Instrução a. Reescreva, sem alterar nada, o trecho do acórdão de "J... , melhor" a "C... , S.A., improcedente.".

Documento de origem.

┌──

Acórdãos TCAS

Acórdão do Tribunal Central Administrativo Sul
Processo:286/23.2BELLE
Secção:CT
Data do Acordão:04/03/2025
Relator:ISABEL VAZ FERNANDES
Descritores:NULIDADE DO ACÓRDÃO
OMISSÃO DE PRONÚNCIA.
Sumário:
Votação:Unanimidade
Indicações Eventuais:Subsecção de Execução Fiscal e Recursos Contraordenacionais
Aditamento:
1
Decisão Texto Integral:Acordam, em conferência, os juízes que compõem a Subsecção de Execução Fiscal e Recursos Contraordenacionais do Tribunal Central Administrativo Sul

J... , melhor identificado nos autos, interpôs recurso de revista excecional para o Supremo Tribunal Administrativo – Secção de Contencioso Tributário, do Acórdão proferido por este Tribunal Central Administrativo Sul, em 29 de maio de 2024, que concedeu provimento ao recurso interposto pela Representante da Fazenda Pública, revogando a Sentença Recorrida proferida pelo Tribunal Administrativo e Fiscal de Loulé, que tinha julgado verificada a prescrição da dívida exequenda e julgou a reclamação judicial dos mandados de penhora do direito ao quinhão hereditário, relativo a três imóveis, na sequência de reversão de dívidas da Sociedade C... , S.A., improcedente.

O aqui Recorrido, nas alegações do Recurso de Revista Excepcional que dirigiu ao STA, invocou a nulidade do Acórdão proferido pelo TCAS por omissão de pronúncia, nos seguintes termos:
«XX. Por mera cautela de patrocínio, o ora Recorrente entende que o Douto Acórdão do TCAS de que se recorre, não se pronunciou sobre os vícios dos mandatos de Penhora do direito ao quinhão hereditário invocados pelo ora Recorrente, na reclamação apresentada referente ao atos do órgão de execução fiscal.

YY. Relembramos que na Reclamação dos atos do órgão de execução fiscal, que correspondem a mandatos de penhora do direito ao quinhão hereditário, o ora Recorrente alegou e peticionou que fosse reconhecida a ilegalidade da penhora dos mesmos, por incidir sobre três imóveis, que integram uma universalidade maior; que fosse ainda reconhecida a preterição de formalidade essenciais, no âmbito das referidas penhoras; e por fim que fosse verificada o decurso do prazo de prescrição, uma vez que a data de citação é do ano de 2009 e as dívidas se reportarem a impostos dos anos 2000 e 2001, com a consequente extinção do processo.

ZZ. Assim, a Sentença da Primeira Instância, tendo concluído, por verificada, pela prescrição das dívidas em causa relativamente ao Reclamante, e a procedência da Reclamação com este fundamento, entendeu que ficou prejudicado o conhecimento das demais questões dos autos, nos termos do art.608º, nº 2 do CPC (crf. segundo parágrafo da Pág.38 do documento da Sentença do TAF Loulé, que corresponde a fls.755 dos autos do Sitaf).

└──

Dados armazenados

┌──

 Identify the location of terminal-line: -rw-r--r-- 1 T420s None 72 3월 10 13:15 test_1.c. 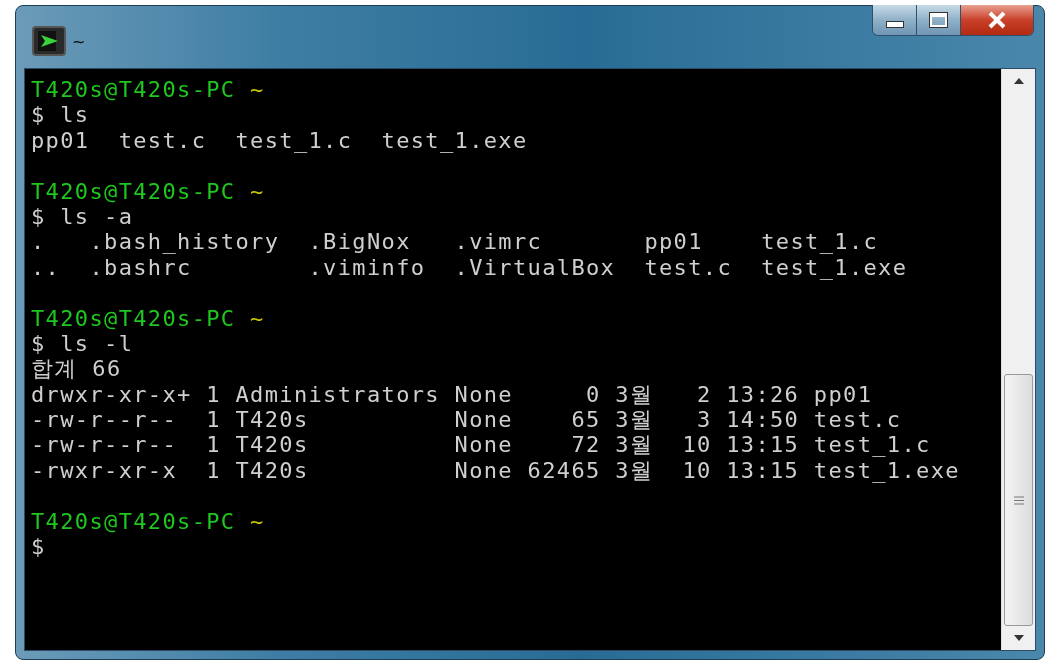
(481, 445).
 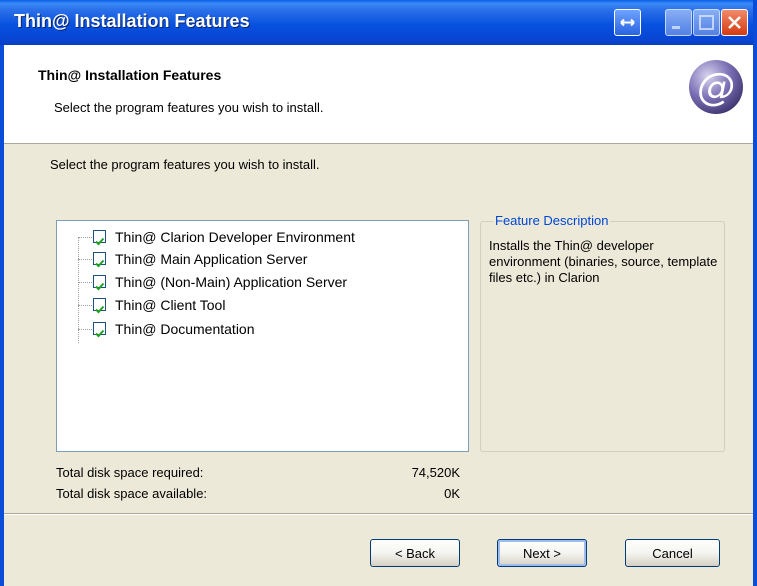 What do you see at coordinates (130, 472) in the screenshot?
I see `disk-space-required-label: Total disk space required:` at bounding box center [130, 472].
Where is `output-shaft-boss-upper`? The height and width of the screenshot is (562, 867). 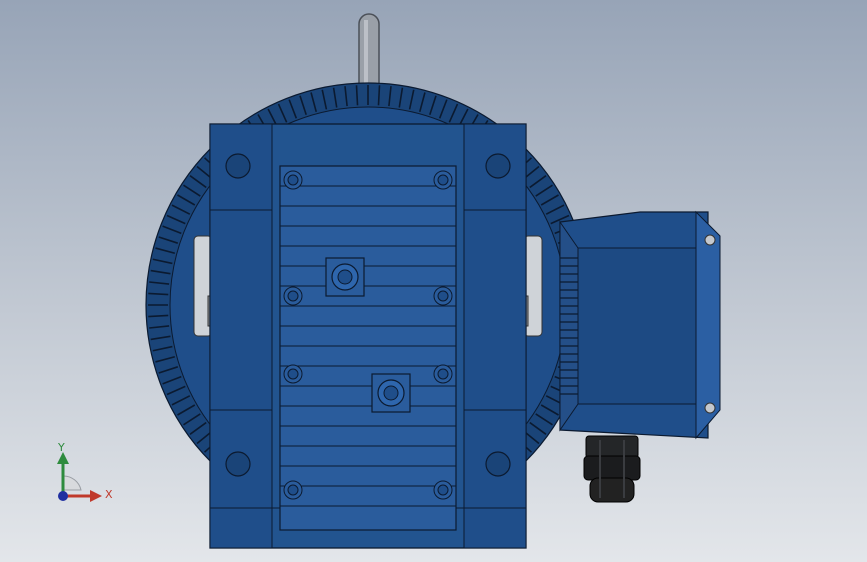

└──

Instrução b. Reproduza sem alterações todas as linhas dos dados armazenados acima, deixando as imagens de fora.

Sua resposta a.
J... , melhor identificado nos autos, interpôs recurso de revista excecional para o Supremo Tribunal Administrativo – Secção de Contencioso Tributário, do Acórdão proferido por este Tribunal Central Administrativo Sul, em 29 de maio de 2024, que concedeu provimento ao recurso interposto pela Representante da Fazenda Pública, revogando a Sentença Recorrida proferida pelo Tribunal Administrativo e Fiscal de Loulé, que tinha julgado verificada a prescrição da dívida exequenda e julgou a reclamação judicial dos mandados de penhora do direito ao quinhão hereditário, relativo a três imóveis, na sequência de reversão de dívidas da Sociedade C... , S.A., improcedente.

Sua resposta b.
 Identify the location of terminal-line: -rw-r--r-- 1 T420s None 72 3월 10 13:15 test_1.c. 
(481, 445).
  What do you see at coordinates (130, 472) in the screenshot?
I see `disk-space-required-label: Total disk space required:` at bounding box center [130, 472].
Where is `output-shaft-boss-upper`? The height and width of the screenshot is (562, 867). 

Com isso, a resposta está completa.